In der heutigen Yogapraxis, hat mir unser Dozent Adinath dabei noch meine Hände auf meinen Kopf gelegt. So war ich vollkommen in mir. Eine Einheit von Körper, Geist und Seele. Wie angenehm das war! Geborgen. Nur durch mich und für mich. Alle Sinne waren zurückgezogen. Was für eine schöne Art mit sich selbst in Harmonie zu sein.
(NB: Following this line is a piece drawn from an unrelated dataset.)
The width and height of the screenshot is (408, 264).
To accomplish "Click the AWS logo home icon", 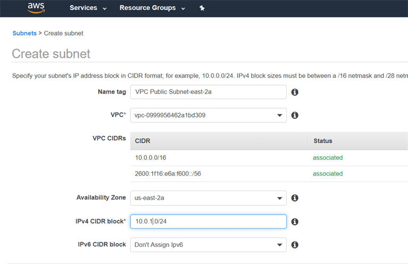I will click(36, 8).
4. Woche, 4. Tag: Dienstag, 01.09.2020
Millionärin der Momente
Heute war absoluter Schweigetag. Kein Reden. Auch nicht während des Unterrichts. Am besten den Blick fortwährend gesenkt halten. Rückzug aller Sinne in Extremform. Nur im eigenen Inneren weilen.
Der Tag war gefüllt mit Meditation und sanftem Yoga. Damit wurden dafür dann alle Sinne wieder angesprochen. Und zwar in einer so wunderbaren Weise, dass man in seinem Innersten bleiben konnte, sich dort außerordentlich wohl gefühlt hat und gar nicht mehr zurück wollte.
„If Silence is golden then I’m a Millionär to this day…“
ALEAH „Inverted Enlightenment“
„Wenn die Stille golden ist, dann bin ich (bis) heute Millionär…“ Was für ein wunderschöner Tag mit so vielen wundervollen Momenten. Gerade wegen der Stille. Ich habe mich noch nie so friedlich gefühlt. Mein Körper, mein Geist und meine Seele waren wirklich zu einer Einheit verschmolzen. So schön!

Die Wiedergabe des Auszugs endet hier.